All these products currently account for 58 percent of Adobe’s revenues and obliterate competition from heavyweights like Microsoft, Apple, Quark and some of the field’s smaller players. However, Narayen does not consider them as major competitors (so will not its competitors) because Adobe’s culture as a company is strong and its focus on customer satisfaction is unique. “This is because of the good grasp we have on what the customer wants and how we could lead the customers concern,” he says. “Our strategy for retaining customers is simple: provide an excellent product that provides not only good value, but solves problems that customers may not have realized that they had.”

To detect software glitches and customer problems, Adobe established R&D centers in India, Australia, Germany, Japan, England and Canada, among others. Not only did these centers develop parts for larger products delivered to U.S. markets but originated a global product from conception to fruition.

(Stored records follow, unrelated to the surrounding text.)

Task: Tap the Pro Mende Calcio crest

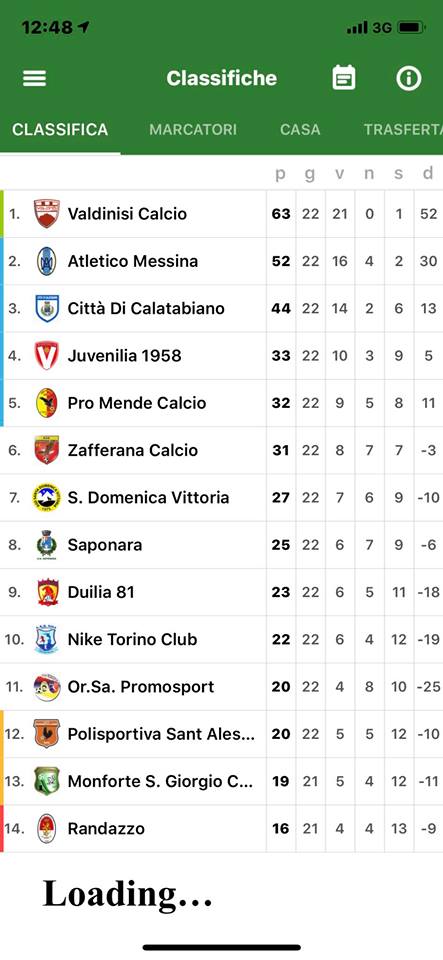Action: click(47, 403)
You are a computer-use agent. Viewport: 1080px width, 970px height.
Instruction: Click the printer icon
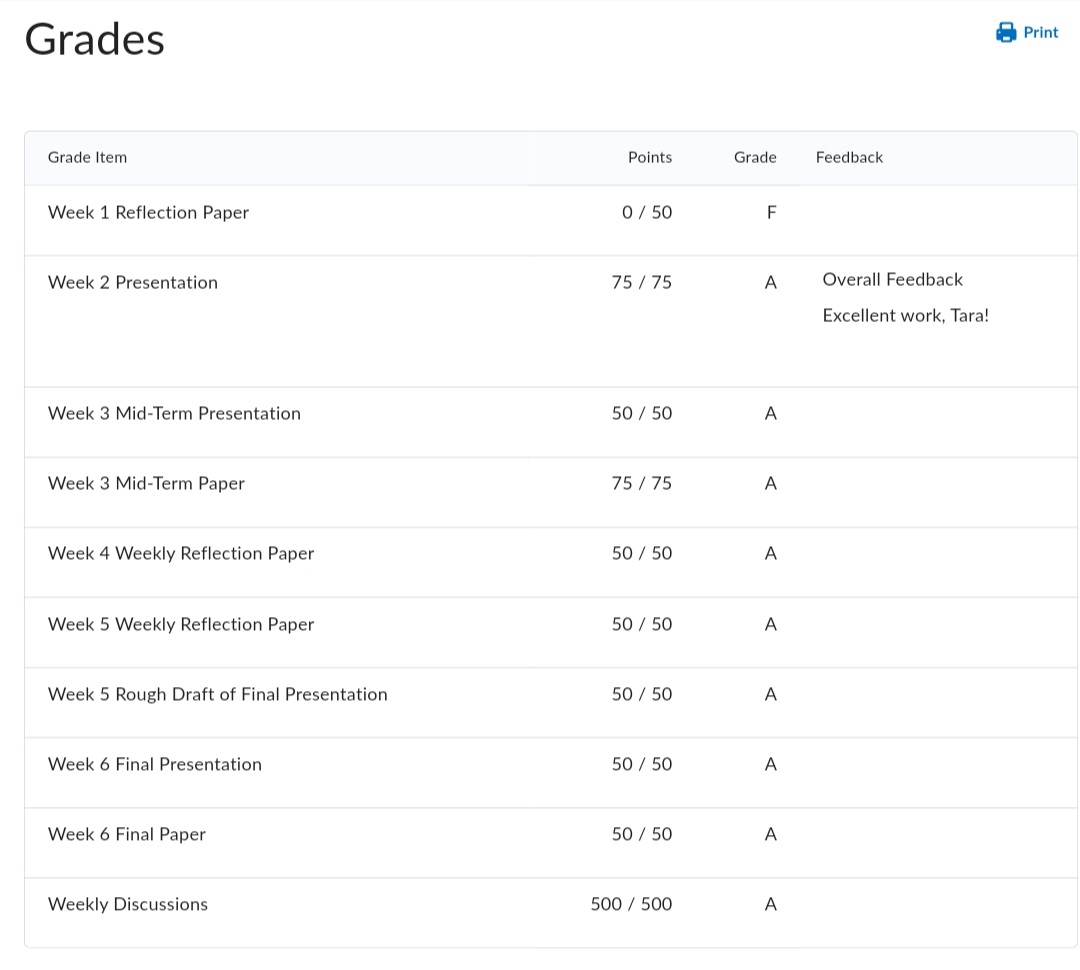(x=1006, y=33)
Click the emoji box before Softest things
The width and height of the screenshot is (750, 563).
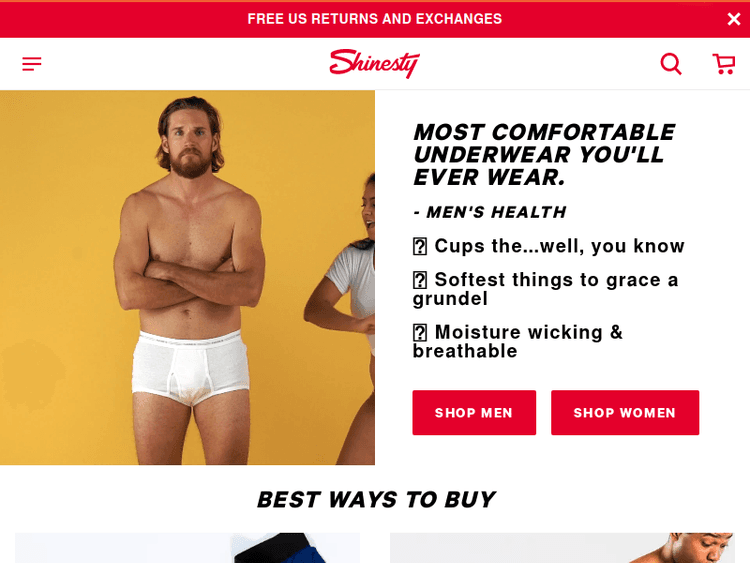[419, 280]
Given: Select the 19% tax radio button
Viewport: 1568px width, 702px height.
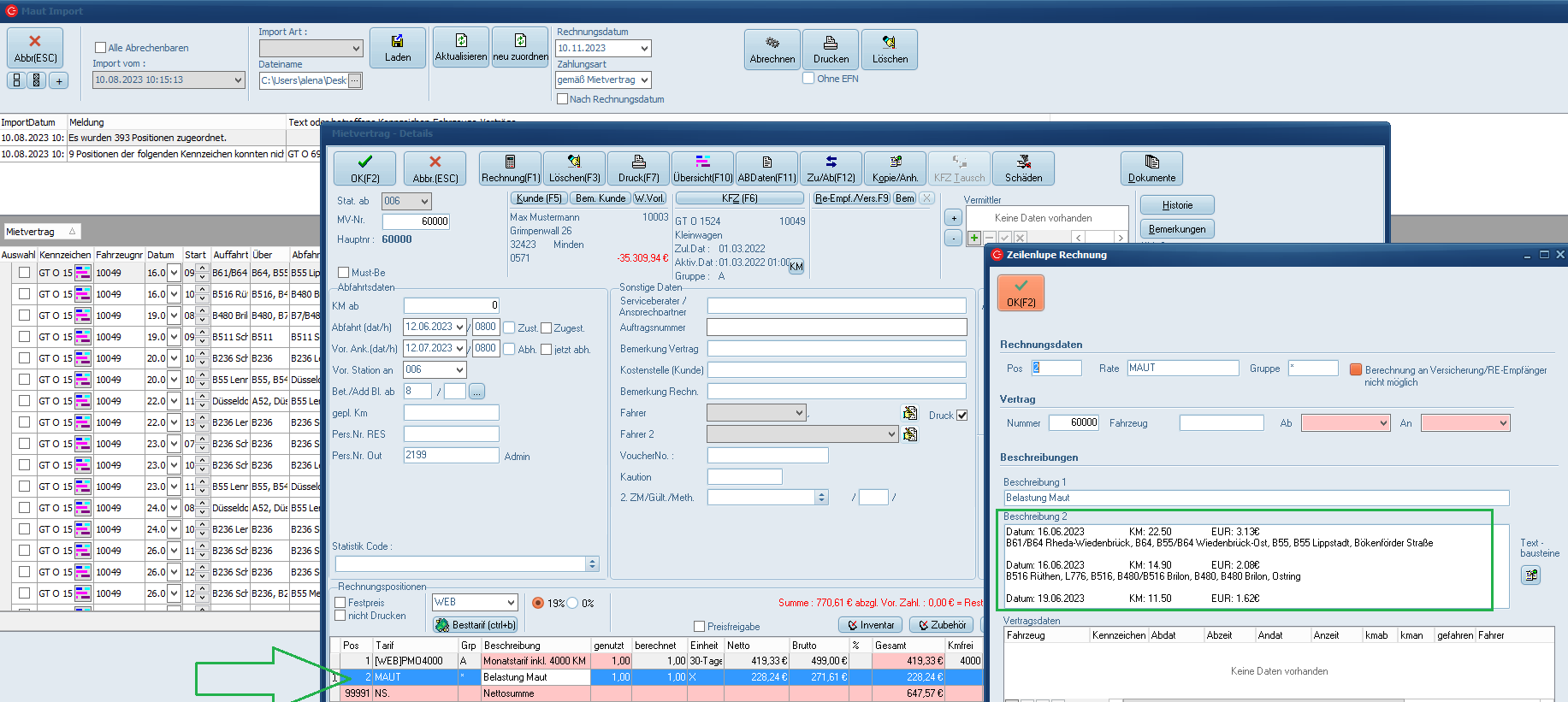Looking at the screenshot, I should (x=538, y=603).
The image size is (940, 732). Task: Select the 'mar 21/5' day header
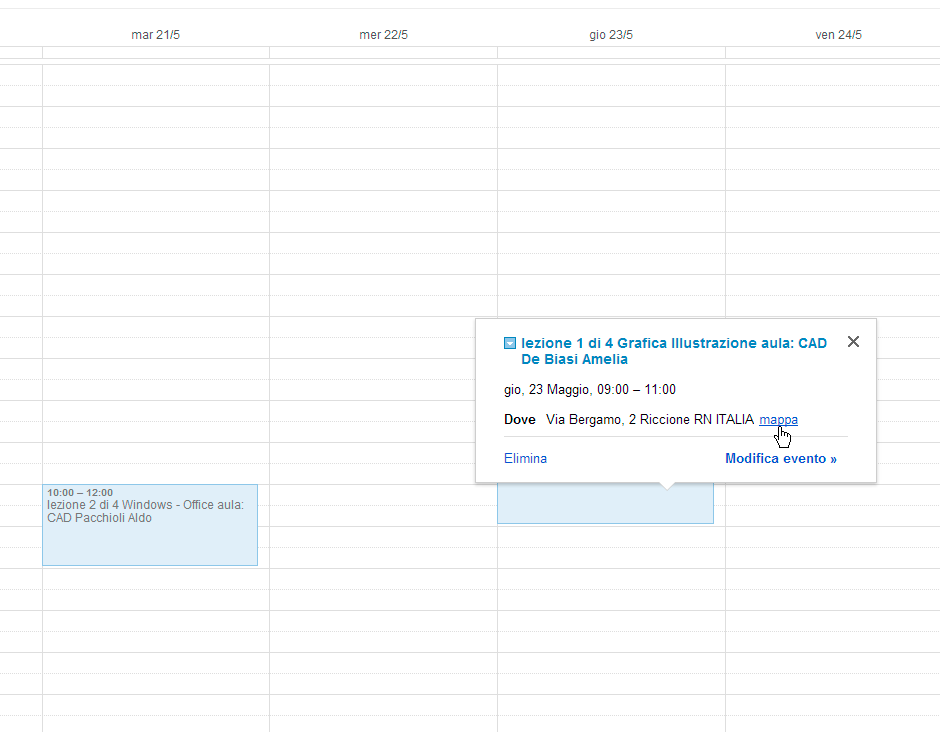pyautogui.click(x=155, y=35)
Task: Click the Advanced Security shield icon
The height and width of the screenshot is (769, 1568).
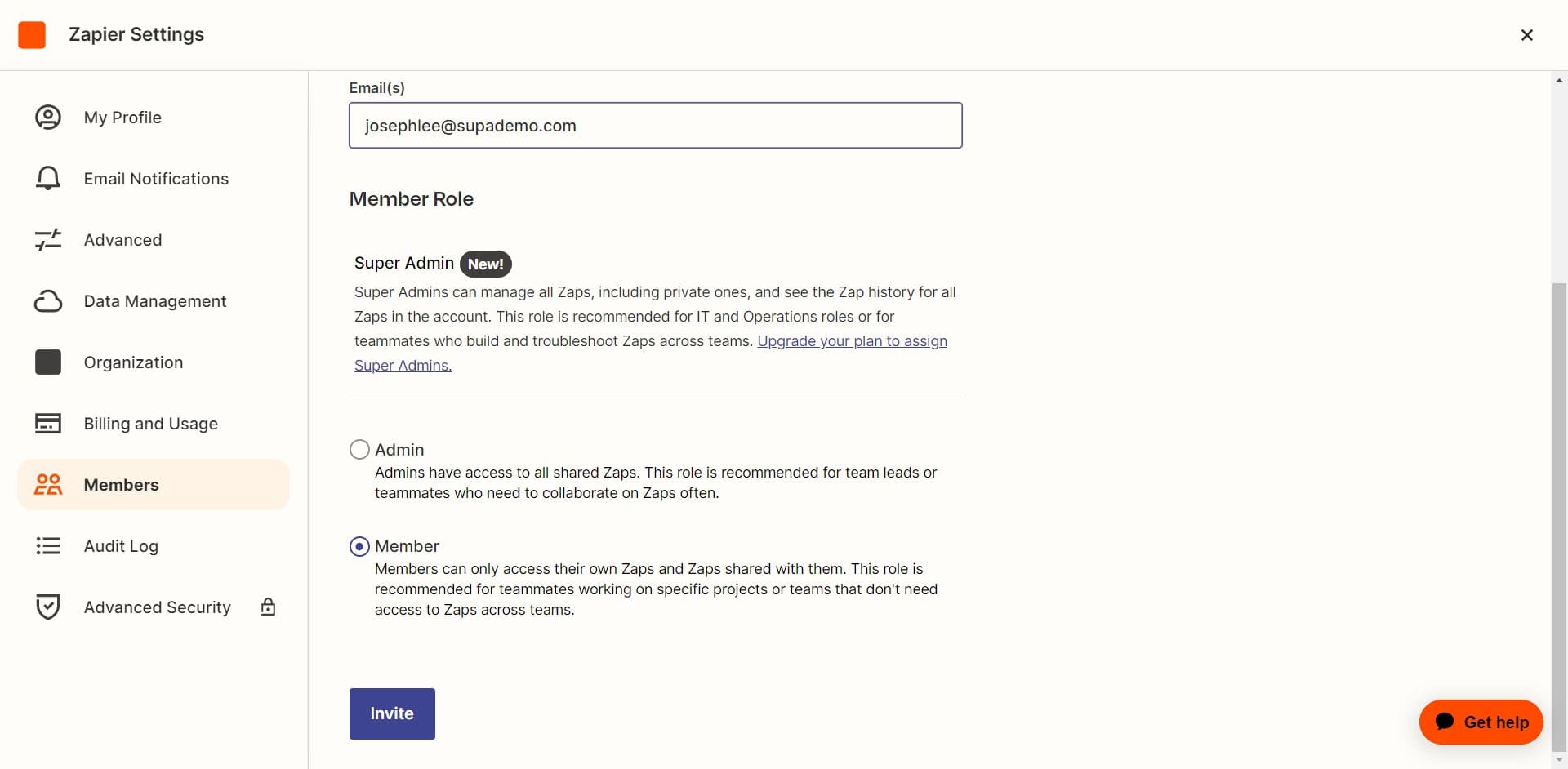Action: tap(48, 607)
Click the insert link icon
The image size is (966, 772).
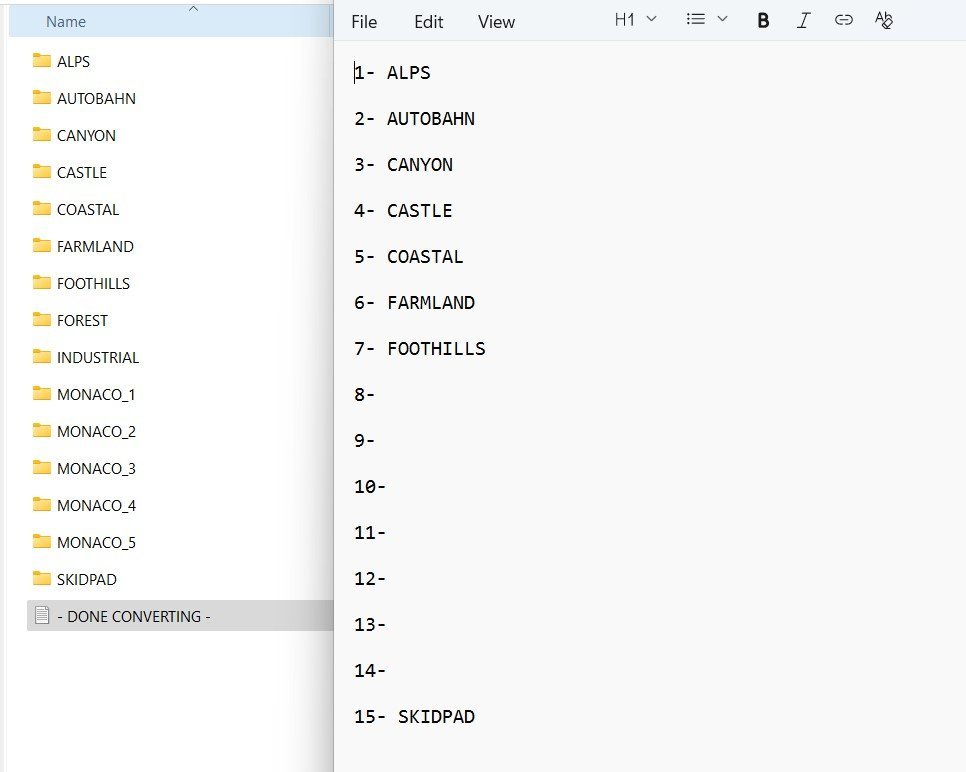[843, 20]
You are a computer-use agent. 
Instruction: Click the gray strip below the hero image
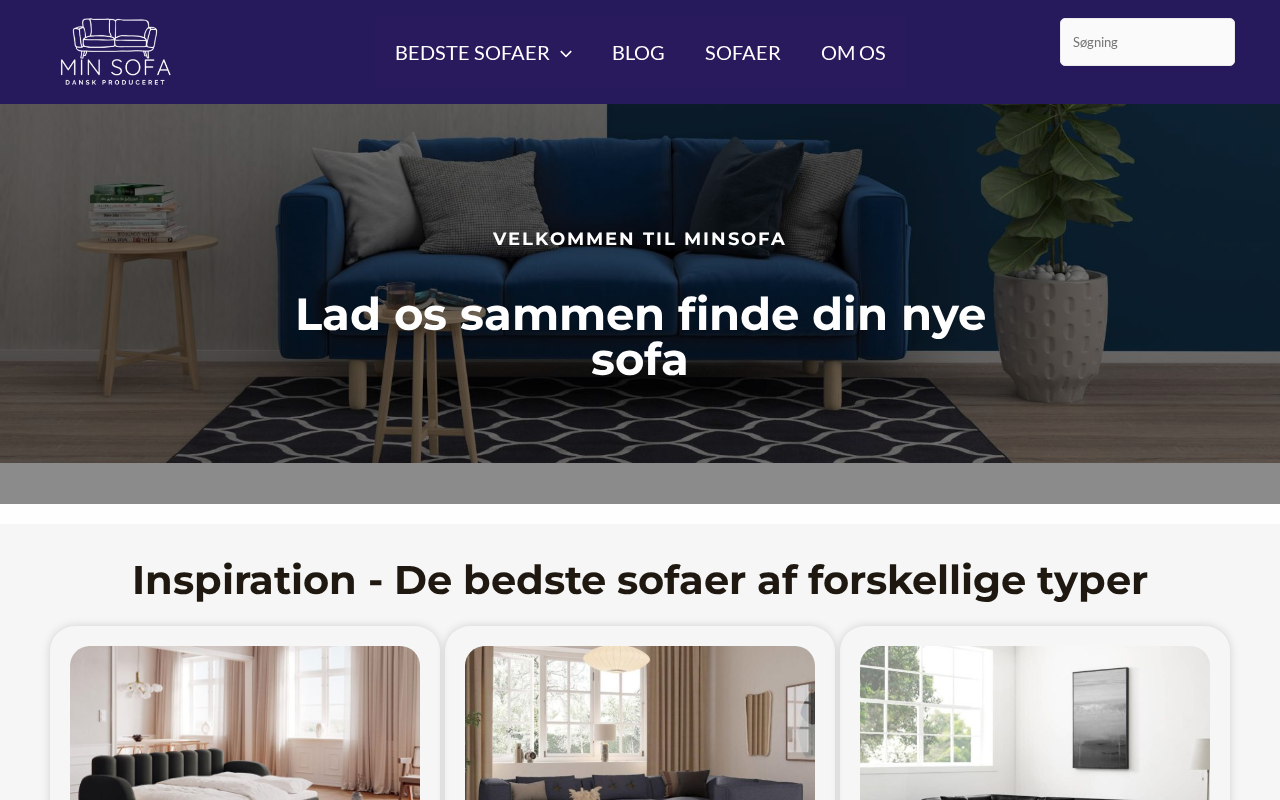pyautogui.click(x=640, y=483)
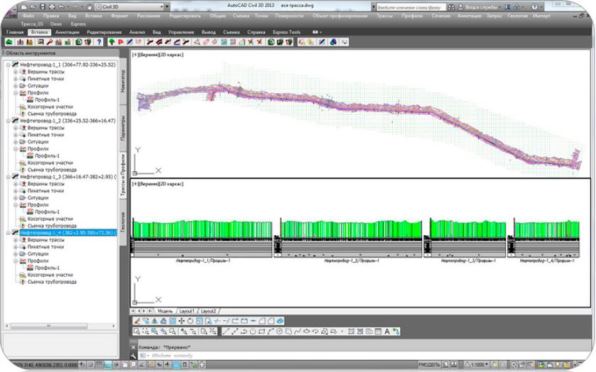Screen dimensions: 596x372
Task: Collapse the Профили node under Нефтепровод 1_2
Action: [16, 149]
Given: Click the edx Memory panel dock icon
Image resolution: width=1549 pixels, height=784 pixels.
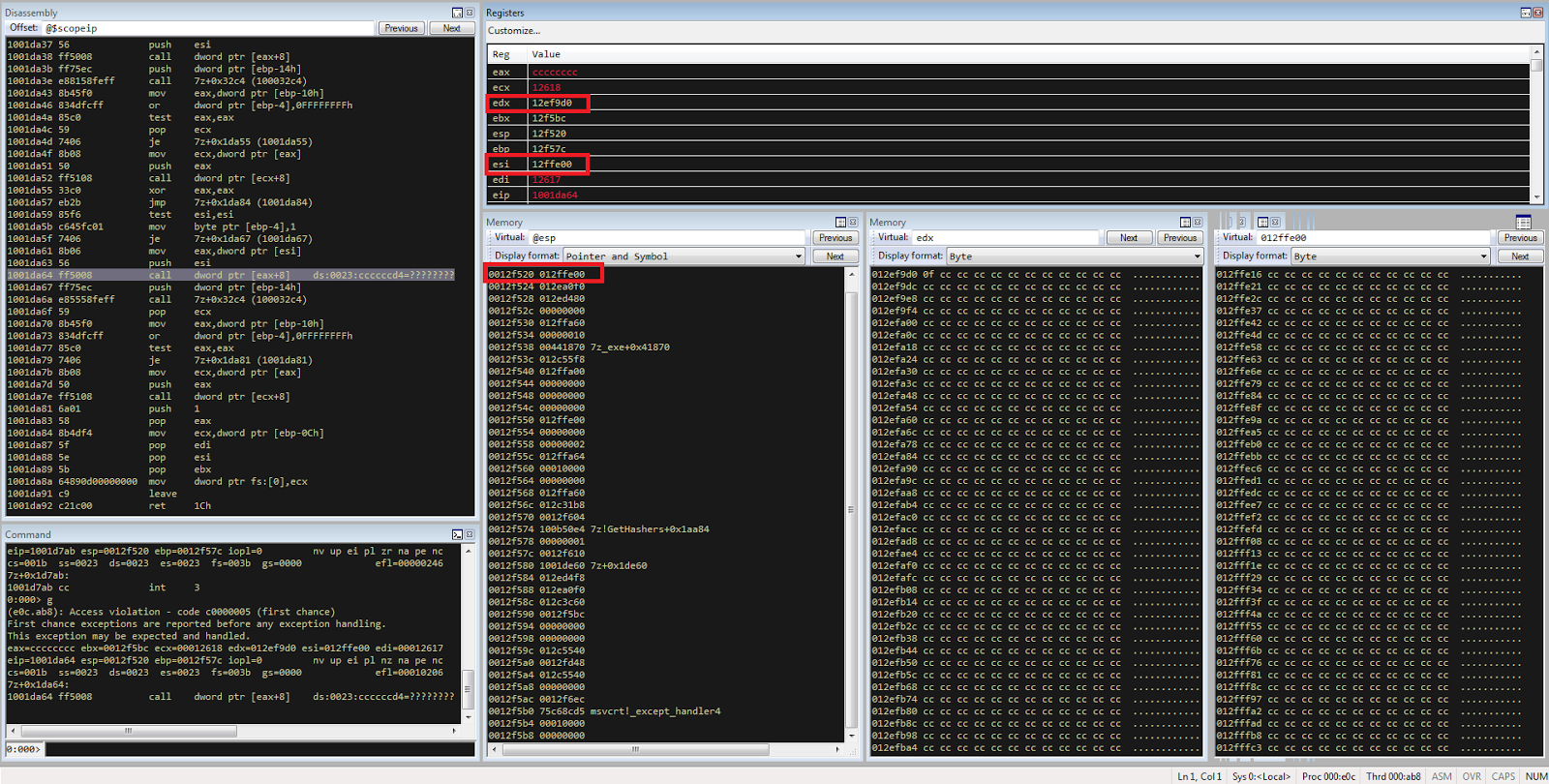Looking at the screenshot, I should (1185, 223).
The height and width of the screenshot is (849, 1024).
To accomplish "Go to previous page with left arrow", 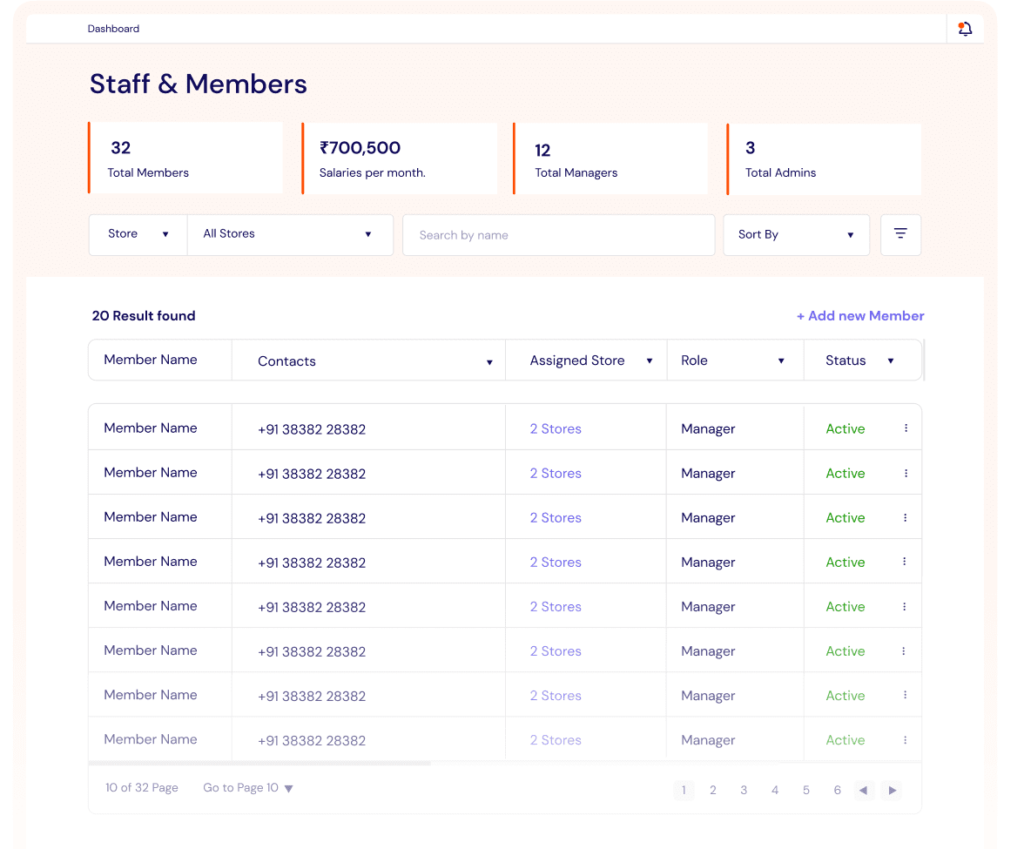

Conception is something that Adobe highly admires. One of Narayen’s core goals in Adobe is hiring people who can conceive big ideas. “We hire passionate and intelligent people for Adobe,” he says, “and this always gives us a competitive edge.” As any company would aspire to, Adobe expects its employee to add value to its image rather than simply doing a skill in which he or she is proficient. “Adobe is a company based on certain values and run on those value based principles. If a person doesn’t subscribe to our values then he tends not to survive in the company,” says Narayen regarding Adobe’s culture for company building. “Our motto is integrity, customer focus, teamwork, and leadership.”

Adobe has another motto, ‘to facilitate innovation within the organization and incubate new businesses.’ To boost its innovation the company set up “seed”, a group of entrepreneurs and residents who focus on how to incubate new businesses within Adobe. A business idea Adobe conceived and is now executing is the barcode server. A simple design that assigns a barcode to selected documents on Adobe Reader, which people often use to copy and sign, then re-key into the document.

By adopting this method, one could create a barcode while entering data, keep the content intact and retrieve the data in the exact XML schema as one wishes by swiping the barcode. “As we grow our existing businesses we want to make sure that we bring newer innovation from what we learn from the Silicon Valley, empower people with it and see them champion in a particular idea,” says Narayen.

Today, Adobe’s products are globally well accepted and Narayen is witnessing emerging markets worldwide. “We see India and China as potential markets, considering the wave of transformation happening in the government content workflow industries and digitization of everything,” he says. “Given the country’s myriad languages, India is surely a place to market and innovate.” Enterprise business is permeating not just in the Asian and the European countries but in America as well. Currently their only enemy is piracy.